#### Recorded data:
+ + + +

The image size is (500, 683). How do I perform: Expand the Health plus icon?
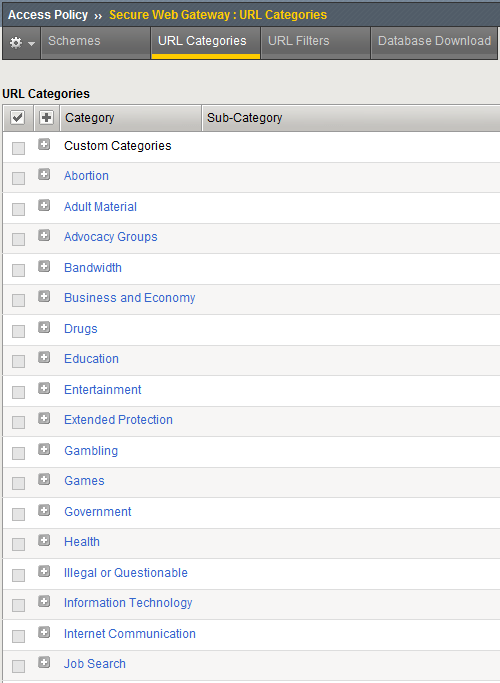click(x=44, y=541)
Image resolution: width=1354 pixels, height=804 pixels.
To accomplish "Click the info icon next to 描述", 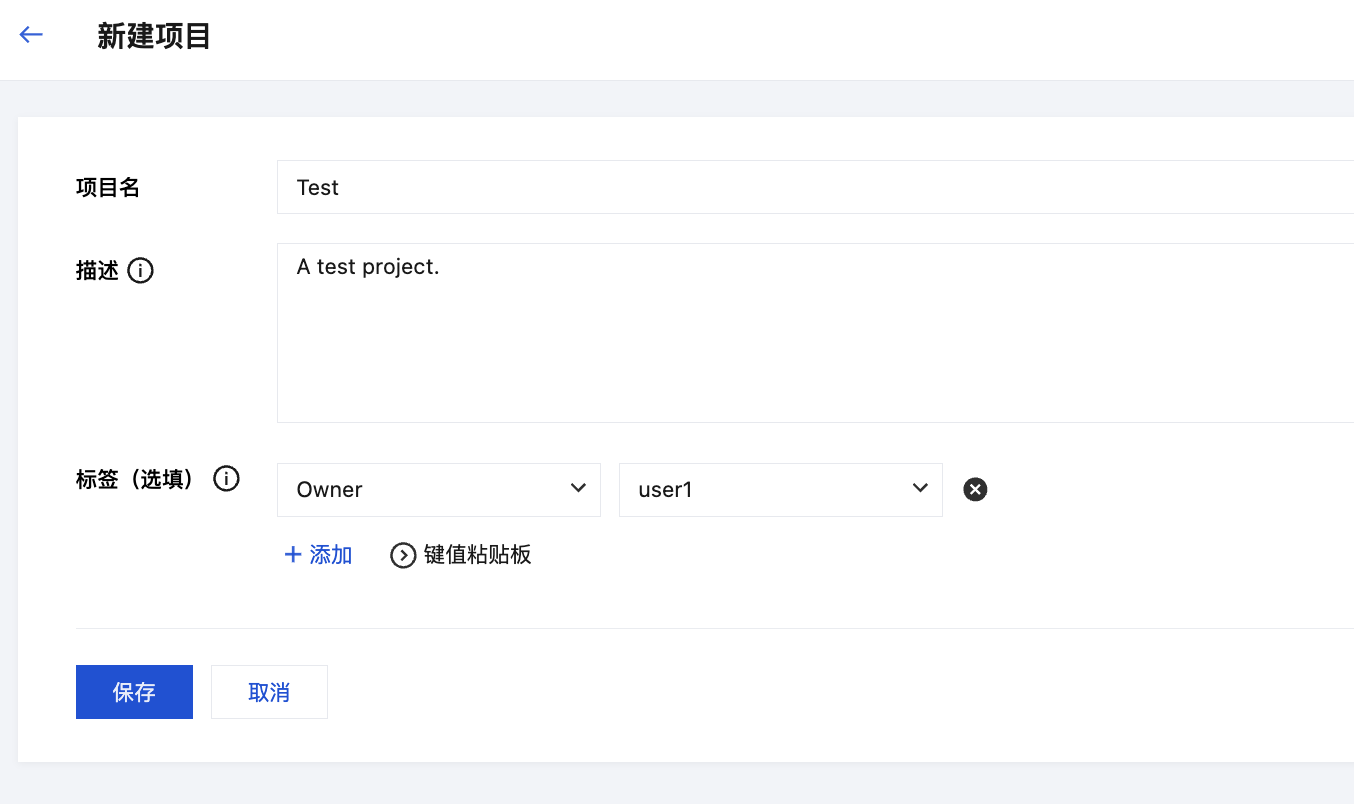I will [x=141, y=271].
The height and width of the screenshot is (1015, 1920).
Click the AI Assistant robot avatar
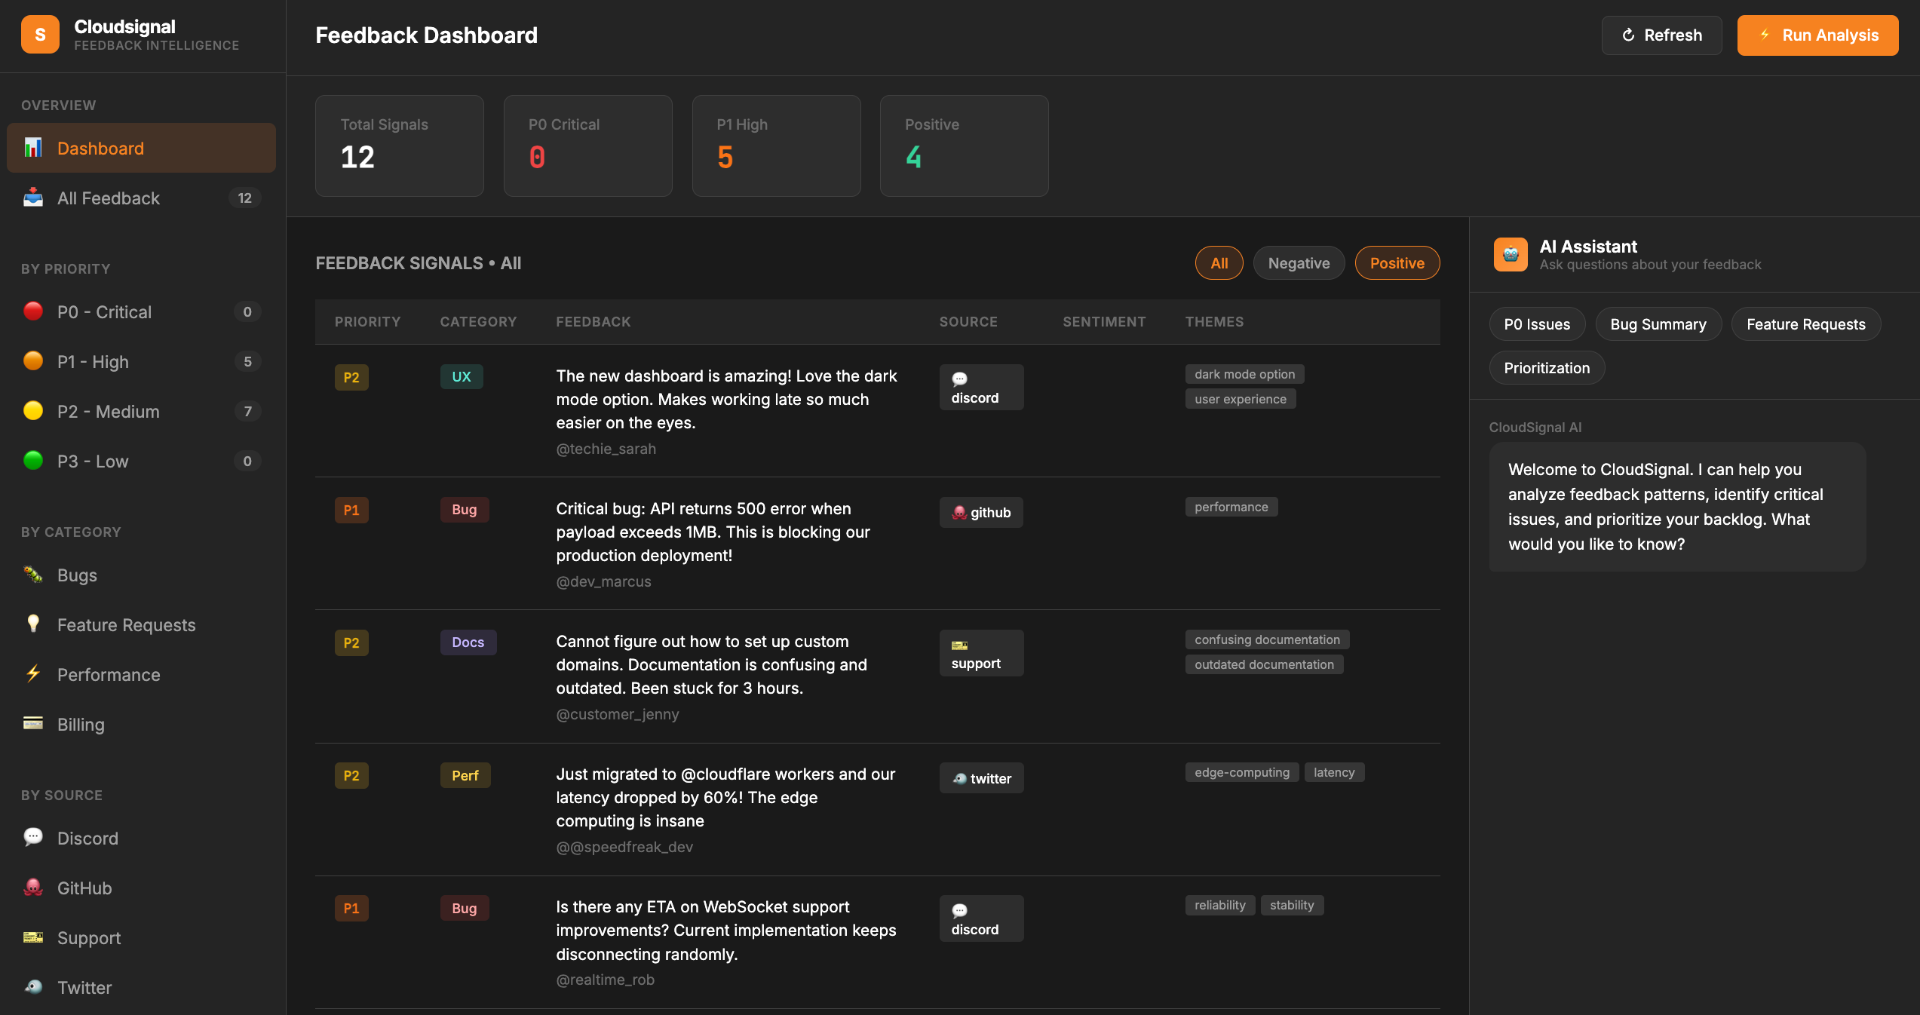tap(1511, 255)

+ + + +

#### Task prompt:
Pull each line containing the word "width" out of the data above.

#### Exercise response:
Image resolution: width=1354 pixels, height=804 pixels.
The height and width of the screenshot is (1015, 1920).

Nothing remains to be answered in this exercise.